4. **Image Dimension Handling**
   - Ellipsis notation `image[...,0]` converts shape from `(28, 28, 1)` to `(28, 28)`
   - Both shapes work with Matplotlib
   - Example:
     ```python
     # Both work the same
     plt.imshow(image[...,0])  # Shape: (28, 28)
     plt.imshow(image)         # Shape: (28, 28, 1)
     ```

5. **Prediction Array Understanding**
   - Model outputs 1D array with 10 probabilities (0-9)
   - Example output:
     ```python
     [4.5e-12, 2.1e-12, 0.99999, 8.6e-08, 8.7e-12, 2.4e-12, 1.8e-11, 1.8e-10, 5.9e-08, 7.4e-12]
     ```
   - `np.argmax()` finds index with highest probability (predicted digit)

6. **Matplotlib Visualization Controls**
   - Y-axis limits control using `plt.ylim([0,1])`
   - Prevents default 10% margin addition
   - Ensures probability visualization stays between 0 and 1

7. **Bar Chart Color Manipulation**
   - Bar graphs stored as `BarContainer` objects
   - Individual bars accessible by index
   - Color coding:
     - Red: predicted label
     - Blue: true label
   - Example: `graph[predicted_label].set_color('red')`

# Detailed Model Training Process

1. **Data Acquisition**
   - Import MNIST dataset using TensorFlow datasets
   - Dataset contains 70,000 grayscale images of handwritten digits
   - Split into training (60,000) and test (10,000) sets

2. **Data Preprocessing**
   - Normalize pixel values from 0-255 to 0-1 range
   - Convert data to TensorFlow dataset format
   - Create batches for efficient processing
   - Apply prefetch for optimization

3. **Model Architecture**
   - Create sequential model
   - Add Flatten layer to convert 2D images to 1D arrays
   - Add Dense layers with appropriate activation functions
   - Configure output layer with 10 neurons (0-9 digits)

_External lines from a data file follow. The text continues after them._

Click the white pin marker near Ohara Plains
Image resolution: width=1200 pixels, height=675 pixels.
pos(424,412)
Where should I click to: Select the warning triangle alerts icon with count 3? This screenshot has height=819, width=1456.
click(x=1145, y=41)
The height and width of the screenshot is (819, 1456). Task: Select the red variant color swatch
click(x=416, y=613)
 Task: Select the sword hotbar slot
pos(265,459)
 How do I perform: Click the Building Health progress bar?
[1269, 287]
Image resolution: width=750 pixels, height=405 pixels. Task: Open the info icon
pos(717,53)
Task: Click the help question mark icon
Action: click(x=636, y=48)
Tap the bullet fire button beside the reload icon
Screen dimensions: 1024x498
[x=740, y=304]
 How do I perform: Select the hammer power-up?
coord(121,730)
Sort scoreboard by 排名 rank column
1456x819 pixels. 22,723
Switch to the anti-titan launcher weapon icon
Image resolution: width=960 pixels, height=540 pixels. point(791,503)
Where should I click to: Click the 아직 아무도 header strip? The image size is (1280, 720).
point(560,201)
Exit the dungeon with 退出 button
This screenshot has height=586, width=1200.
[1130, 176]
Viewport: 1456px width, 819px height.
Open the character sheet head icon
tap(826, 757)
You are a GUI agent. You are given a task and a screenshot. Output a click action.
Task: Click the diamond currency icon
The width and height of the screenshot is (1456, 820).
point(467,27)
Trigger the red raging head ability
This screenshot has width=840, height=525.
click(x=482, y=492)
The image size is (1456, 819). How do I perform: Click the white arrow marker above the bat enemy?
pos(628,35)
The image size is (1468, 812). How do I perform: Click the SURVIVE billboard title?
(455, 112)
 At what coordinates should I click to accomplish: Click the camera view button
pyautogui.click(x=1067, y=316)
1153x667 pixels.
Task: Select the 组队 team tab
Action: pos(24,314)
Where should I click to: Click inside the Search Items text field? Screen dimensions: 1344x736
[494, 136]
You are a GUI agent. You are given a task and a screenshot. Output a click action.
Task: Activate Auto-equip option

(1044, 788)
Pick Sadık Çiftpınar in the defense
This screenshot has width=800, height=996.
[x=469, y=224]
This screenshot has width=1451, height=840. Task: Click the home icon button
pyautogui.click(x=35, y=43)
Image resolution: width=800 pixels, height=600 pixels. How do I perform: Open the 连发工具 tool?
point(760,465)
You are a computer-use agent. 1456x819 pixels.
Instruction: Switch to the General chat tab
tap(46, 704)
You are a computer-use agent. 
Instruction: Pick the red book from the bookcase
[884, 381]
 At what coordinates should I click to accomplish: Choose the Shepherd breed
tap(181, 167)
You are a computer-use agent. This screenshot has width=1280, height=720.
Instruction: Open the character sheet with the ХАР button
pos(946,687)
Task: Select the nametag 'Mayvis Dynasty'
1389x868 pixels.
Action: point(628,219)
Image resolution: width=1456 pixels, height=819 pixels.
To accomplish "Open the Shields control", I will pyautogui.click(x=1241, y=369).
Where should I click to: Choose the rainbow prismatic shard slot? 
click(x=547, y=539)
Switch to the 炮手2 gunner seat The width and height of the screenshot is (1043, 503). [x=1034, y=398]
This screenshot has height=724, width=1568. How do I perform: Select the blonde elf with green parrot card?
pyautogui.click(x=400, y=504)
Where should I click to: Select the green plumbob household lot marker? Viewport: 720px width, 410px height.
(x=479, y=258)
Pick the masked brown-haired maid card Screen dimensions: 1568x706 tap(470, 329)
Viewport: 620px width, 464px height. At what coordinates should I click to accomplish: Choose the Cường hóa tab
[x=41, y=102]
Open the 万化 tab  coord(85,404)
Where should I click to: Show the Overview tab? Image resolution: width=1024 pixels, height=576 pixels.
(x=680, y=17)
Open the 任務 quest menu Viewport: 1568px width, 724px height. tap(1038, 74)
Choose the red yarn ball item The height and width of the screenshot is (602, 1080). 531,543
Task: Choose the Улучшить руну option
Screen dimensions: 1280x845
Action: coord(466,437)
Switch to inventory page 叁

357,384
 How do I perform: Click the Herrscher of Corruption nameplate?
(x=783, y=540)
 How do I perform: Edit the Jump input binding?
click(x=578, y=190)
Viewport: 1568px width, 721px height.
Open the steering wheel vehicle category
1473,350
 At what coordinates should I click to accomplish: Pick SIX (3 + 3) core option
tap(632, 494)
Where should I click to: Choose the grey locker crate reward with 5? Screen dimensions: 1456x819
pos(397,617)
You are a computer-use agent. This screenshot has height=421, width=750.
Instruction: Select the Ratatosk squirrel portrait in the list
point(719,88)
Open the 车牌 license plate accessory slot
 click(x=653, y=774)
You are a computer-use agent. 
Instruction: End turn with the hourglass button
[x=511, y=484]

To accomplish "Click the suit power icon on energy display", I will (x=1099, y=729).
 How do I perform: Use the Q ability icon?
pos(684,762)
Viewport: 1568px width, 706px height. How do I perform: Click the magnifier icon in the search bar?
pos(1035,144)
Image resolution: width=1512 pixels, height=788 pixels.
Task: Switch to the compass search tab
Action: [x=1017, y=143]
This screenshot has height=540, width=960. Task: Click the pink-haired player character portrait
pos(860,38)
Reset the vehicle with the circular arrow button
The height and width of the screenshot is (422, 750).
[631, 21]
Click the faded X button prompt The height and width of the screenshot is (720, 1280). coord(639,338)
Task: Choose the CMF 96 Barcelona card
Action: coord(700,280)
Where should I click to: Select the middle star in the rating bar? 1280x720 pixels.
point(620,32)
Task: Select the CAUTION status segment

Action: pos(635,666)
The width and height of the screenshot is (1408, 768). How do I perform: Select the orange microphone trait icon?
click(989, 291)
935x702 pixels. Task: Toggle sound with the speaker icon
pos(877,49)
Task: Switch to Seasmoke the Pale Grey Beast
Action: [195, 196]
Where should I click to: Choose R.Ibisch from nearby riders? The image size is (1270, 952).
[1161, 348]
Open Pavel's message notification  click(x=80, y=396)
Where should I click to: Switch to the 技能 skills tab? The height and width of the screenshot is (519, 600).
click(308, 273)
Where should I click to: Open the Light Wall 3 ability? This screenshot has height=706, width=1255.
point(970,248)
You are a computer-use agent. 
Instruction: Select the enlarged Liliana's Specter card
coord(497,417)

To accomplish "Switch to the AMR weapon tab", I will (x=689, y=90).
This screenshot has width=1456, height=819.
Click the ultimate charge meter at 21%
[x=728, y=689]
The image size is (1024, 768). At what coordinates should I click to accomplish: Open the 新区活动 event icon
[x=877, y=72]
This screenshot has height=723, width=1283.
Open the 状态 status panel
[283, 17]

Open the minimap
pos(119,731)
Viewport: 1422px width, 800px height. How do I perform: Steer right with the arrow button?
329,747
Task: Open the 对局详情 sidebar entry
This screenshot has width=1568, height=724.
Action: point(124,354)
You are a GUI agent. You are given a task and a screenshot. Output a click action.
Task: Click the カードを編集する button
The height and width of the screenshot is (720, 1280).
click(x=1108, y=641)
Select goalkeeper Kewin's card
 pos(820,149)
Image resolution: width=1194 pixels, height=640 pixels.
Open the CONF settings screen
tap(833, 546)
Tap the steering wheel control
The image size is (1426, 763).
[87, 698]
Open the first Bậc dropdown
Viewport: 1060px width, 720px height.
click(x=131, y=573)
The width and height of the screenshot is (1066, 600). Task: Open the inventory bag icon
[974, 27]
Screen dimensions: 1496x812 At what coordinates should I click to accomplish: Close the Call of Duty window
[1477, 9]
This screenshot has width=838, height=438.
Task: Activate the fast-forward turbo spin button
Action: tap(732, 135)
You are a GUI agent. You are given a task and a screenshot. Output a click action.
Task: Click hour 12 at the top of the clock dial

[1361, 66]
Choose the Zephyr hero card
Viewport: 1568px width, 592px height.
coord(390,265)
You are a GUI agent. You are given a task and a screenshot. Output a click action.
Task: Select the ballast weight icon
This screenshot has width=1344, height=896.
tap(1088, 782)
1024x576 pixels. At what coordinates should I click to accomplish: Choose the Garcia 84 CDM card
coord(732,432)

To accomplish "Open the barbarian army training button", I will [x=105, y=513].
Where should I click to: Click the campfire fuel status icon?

4. **Model Configuration**
   - Set loss function (`keras.losses.SparseCategoricalCrossentropy()`)
   - Choose optimizer (Adam)
   - Define metrics (accuracy)

5. **Training**
   - Feed training data through model
   - Adjust weights based on loss
   - Monitor accuracy improvements
   - Validate against test data

6. **Testing and Visualization**
   - Select batch of test images
   - Make predictions
   - Display results in grid format:
     - Left column: actual images with predictions
     - Right column: probability distributions
   - Color-code correct (blue) and incorrect (red) predictions

7. **Results Analysis**
   - Examine prediction accuracy
   - Analyze confidence levels
   - Identify patterns in misclassifications
   - Evaluate model performance metrics

This process creates a complete pipeline from raw data to trained model with visual verification of results.